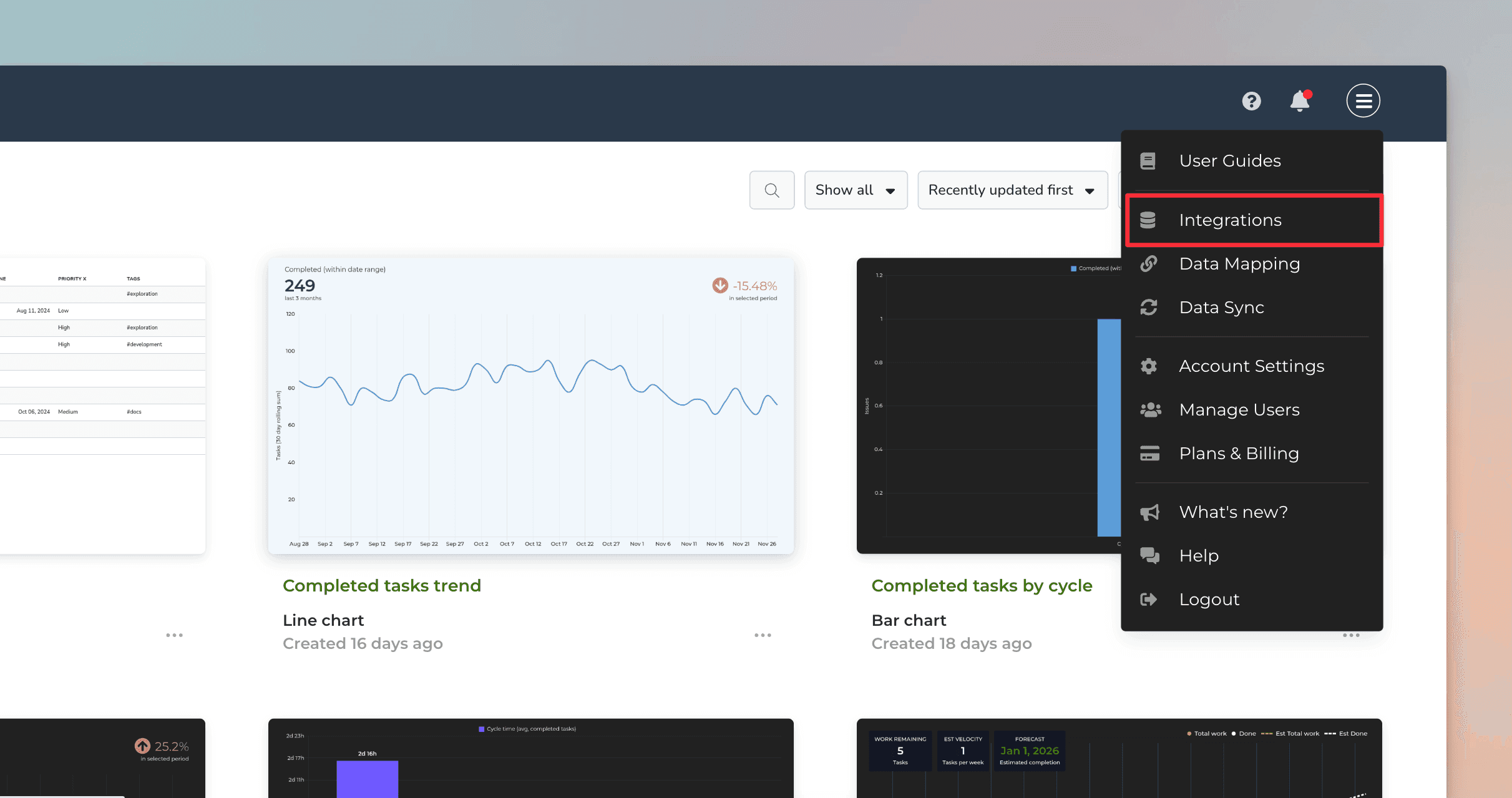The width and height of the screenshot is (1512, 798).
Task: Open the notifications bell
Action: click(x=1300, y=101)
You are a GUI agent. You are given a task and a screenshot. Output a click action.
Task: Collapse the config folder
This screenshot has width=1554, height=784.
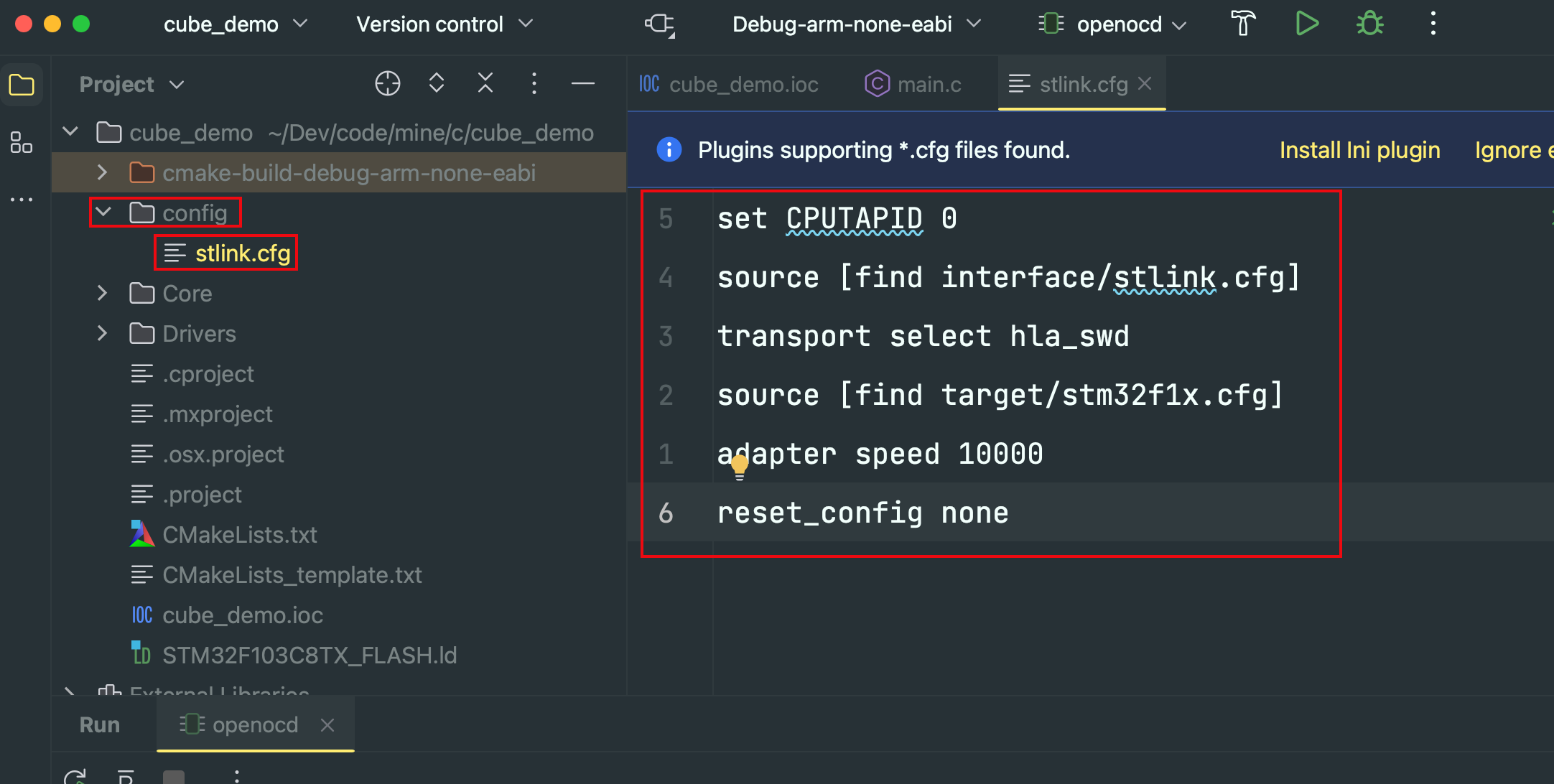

◆ ◆ ◆ ◆ ◆ ◆ ◆

ASSIGNED TASK: Here the job is to quote the lines from the one with "You are a GUI" through the end of the material, both included, exactly; please skip the pictures.

RESULT OF THE EXERCISE:
You are a GUI agent. You are given a task and a screenshot. Output a click action.
Task: Collapse the config folder
This screenshot has width=1554, height=784.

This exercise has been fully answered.